San Diego Union-Tribune (Sunday)
SHOULD SAN DIEGO CREATE ITS OWN MUNICIPAL POWER COMPANY?
ECONOMISTS NO
The consultant’s projections for a municipal power company vary greatly depending on the underlying scenarios, so there is a significant degree of risk that the project will ultimately leave residents worse off. The transition will involve issuing debt, acquiring assets, and establishing an organizational structure, which will be costly and time-consuming. The consultant’s update in two years should contain a more optimistic forecast if the city is to move forward with this plan.
NO
The idea is good in theory. San Diegans pay the highest electricity rates in the country. Having a municipal electric company without the need to make a profit would help reduce those costs. But aside from the cost of buying SDG&E’S infrastructure, the biggest problem would be whether the operation could be run effectively. While many current employees would stay, others might leave for more lucrative opportunities in the private sector.
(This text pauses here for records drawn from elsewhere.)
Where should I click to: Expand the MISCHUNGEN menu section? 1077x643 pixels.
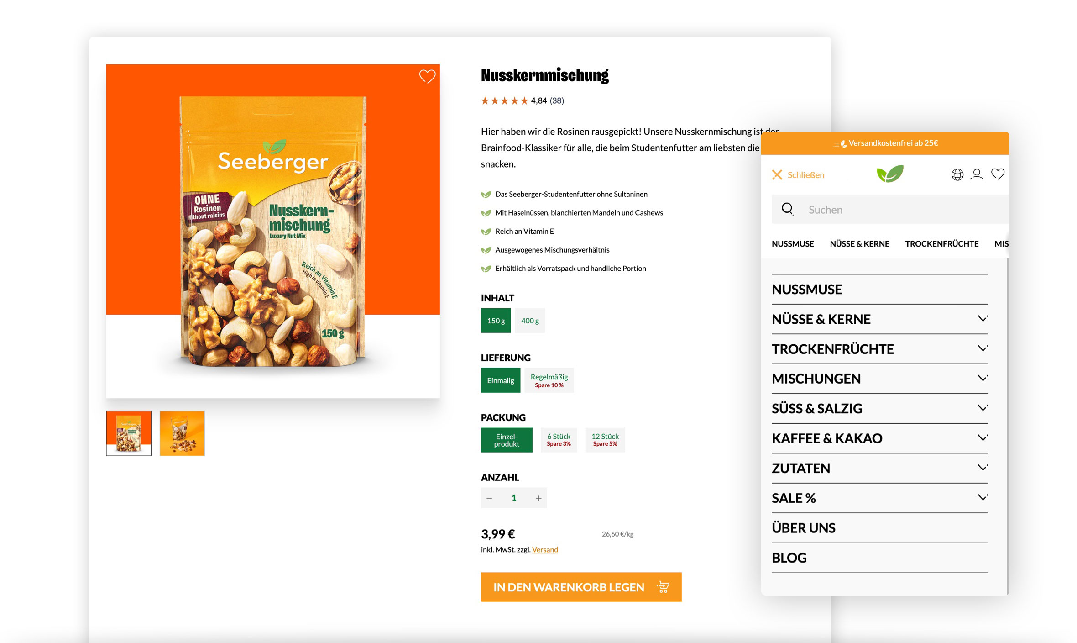[983, 378]
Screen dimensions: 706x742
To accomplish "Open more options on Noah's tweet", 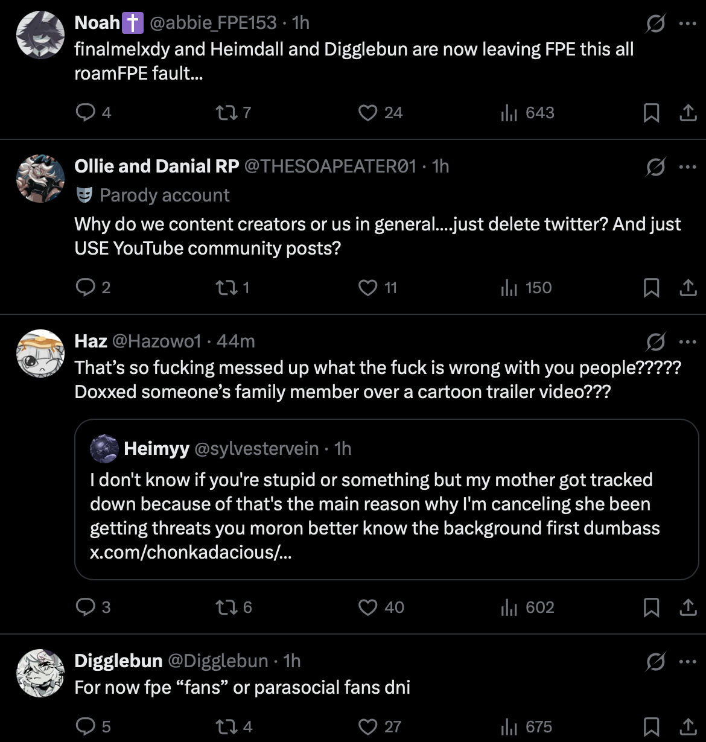I will point(687,24).
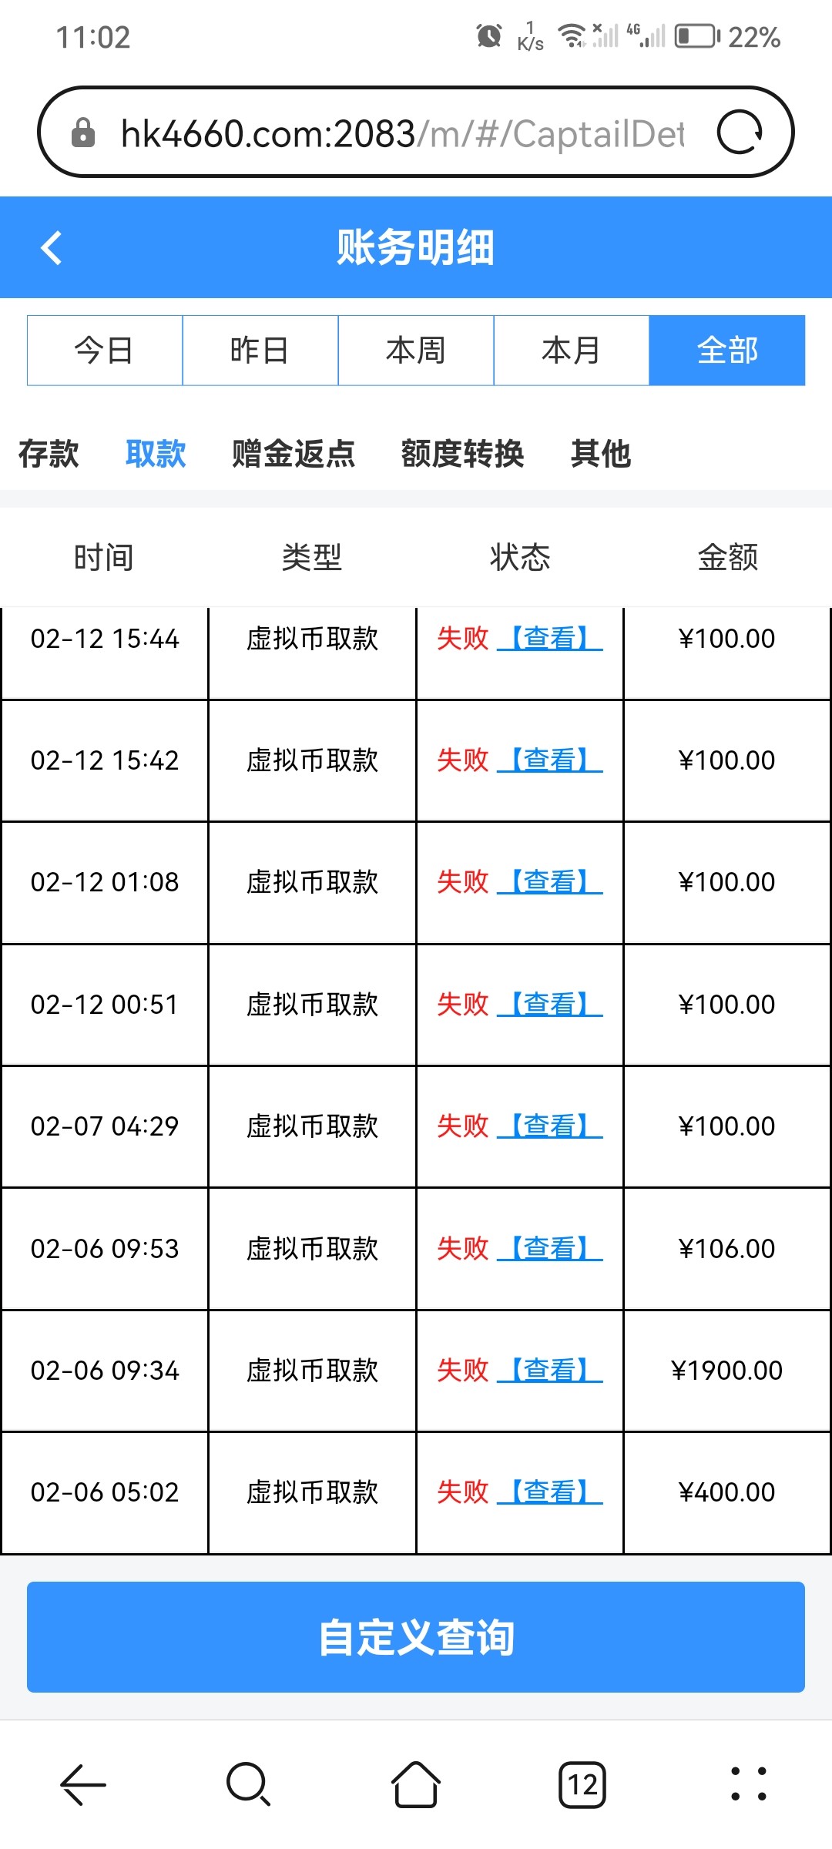
Task: Go to the browser home page icon
Action: click(416, 1784)
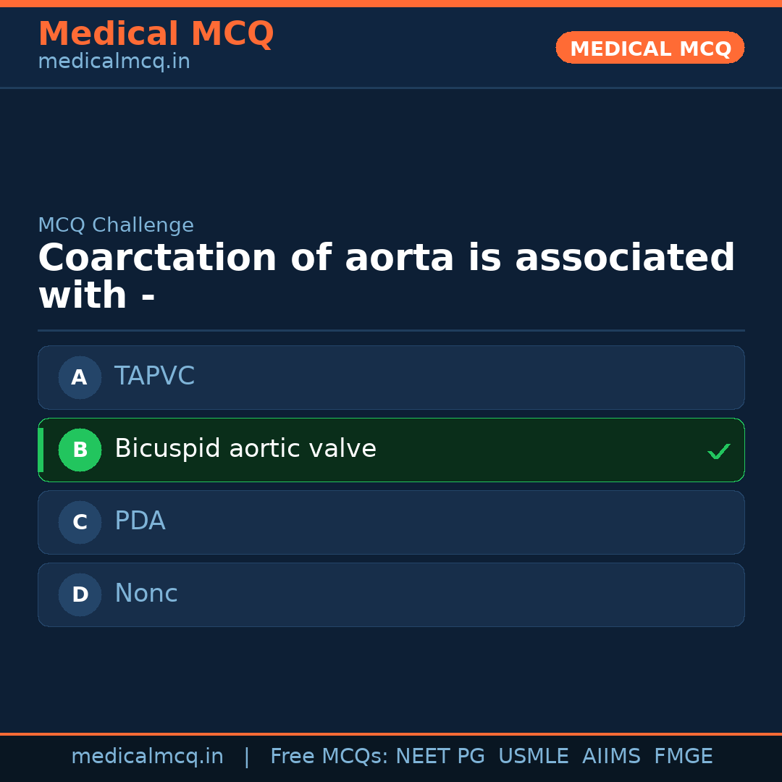Click the green B badge circle
The height and width of the screenshot is (782, 782).
tap(80, 450)
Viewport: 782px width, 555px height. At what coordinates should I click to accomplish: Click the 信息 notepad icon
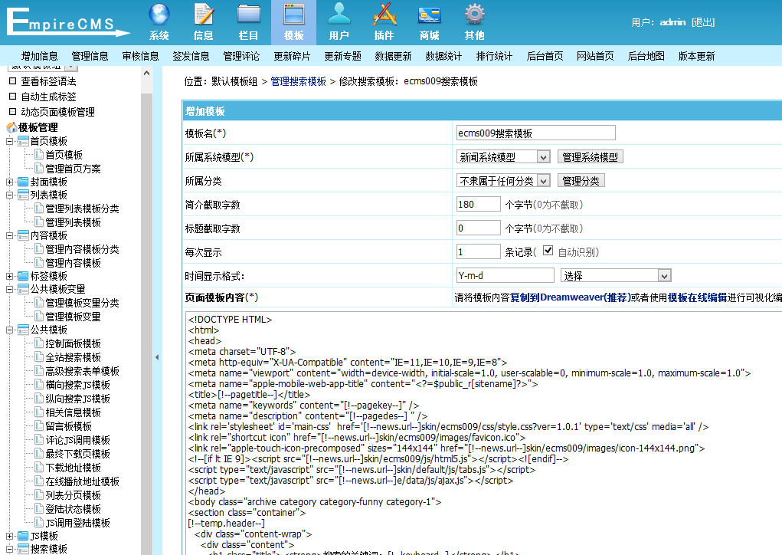[x=204, y=15]
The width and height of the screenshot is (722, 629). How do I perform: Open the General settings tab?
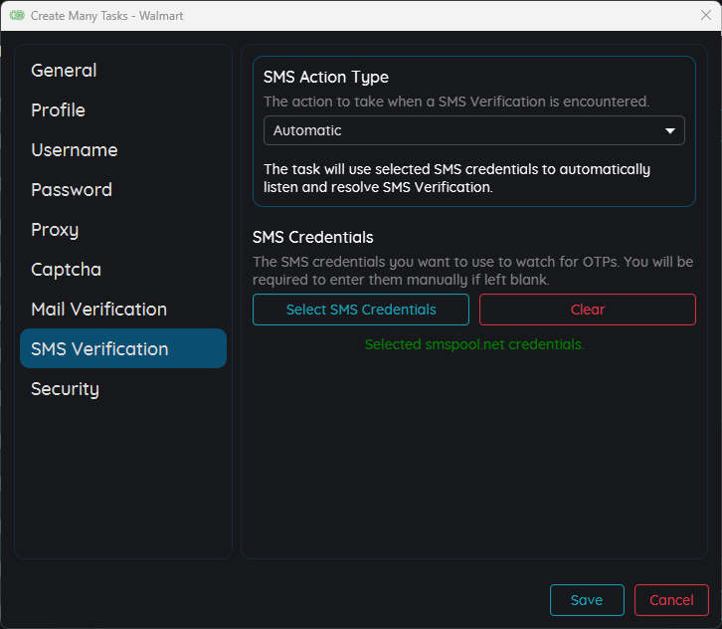(x=64, y=71)
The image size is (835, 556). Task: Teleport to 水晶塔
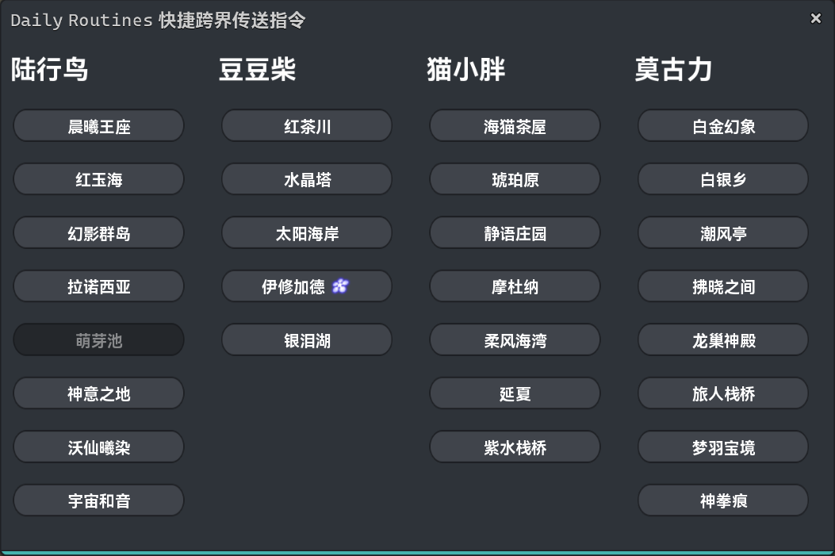(306, 179)
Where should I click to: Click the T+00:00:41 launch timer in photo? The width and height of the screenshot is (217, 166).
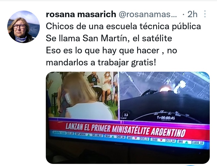(x=166, y=118)
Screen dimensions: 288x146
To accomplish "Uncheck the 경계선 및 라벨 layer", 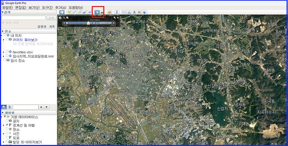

That may be why recent attempts at municipalization have fallen through.
YES
Unfortunately, because the public utility company seems to be forcing San Diego region residents to pay exorbitant amounts for energy, it might be time to consider alternatives, even if the option is city-run. The public utility company has not been able to successfully manage cost increases, so without another choice, the region will continue to see significant price increases for the foreseeable future.
NO
The purchase price is likely to come in at the high end of the city consultant’s estimate — implying losses and no savings. It would be difficult to extract just the electrical part of the business from the total. The city would show its lack of experience in the complex requirements of maintaining and upgrading the system. In the interim during the lengthy transfer of ownership, there would be little incentive to invest in the distribution system.
EXECUTIVES NO
Not without lots of thought and planning. The private sector, without the weight of public and political intrusion, is much better at managing large projects and providing quality, cost-effective services. Government is about governing, not trash pickup, not construction and certainly not about running huge electric companies. All levels of government should be looking at outsourcing services to the best provider, not bringing them in-house.
NO
A municipal utility solution may seem directionally correct to own transmission infrastructure and enable production competition, but ultimately, extremely cumbersome for an uncertain gain. I’m no fan of SDG&E. I am not sure the city can negotiate a deal, manage competing interests, and maintain the grid successfully. However, the route to a cleaner, cheaper energy future requires incentives and regulation. The city must take action to loosen the transmission stranglehold and enable alternative producers to compete.
NO
Like most cities and bureaucracies, San Diego is illsuited to develop and manage an entity of any kind. SDG&E has supported the entire San Diego business community and is a donor to San Diego’s humanitarian causes. The risk and liability vs. reward are way out of balance; any go vs. no-go question should receive a resounding no! We can’t deal with City Hall and homelessness, now we are going to develop a utility?
NO
The city has enough challenges to deal with right now — aging infrastructure, homelessness, insufficient housing, staffing shortages in public safety and on and on. I don’t think this is the time to replace an experienced public utility, a function the city has no current expertise in. It especially does not make sense given projections of little to no savings in a very long time, if ever.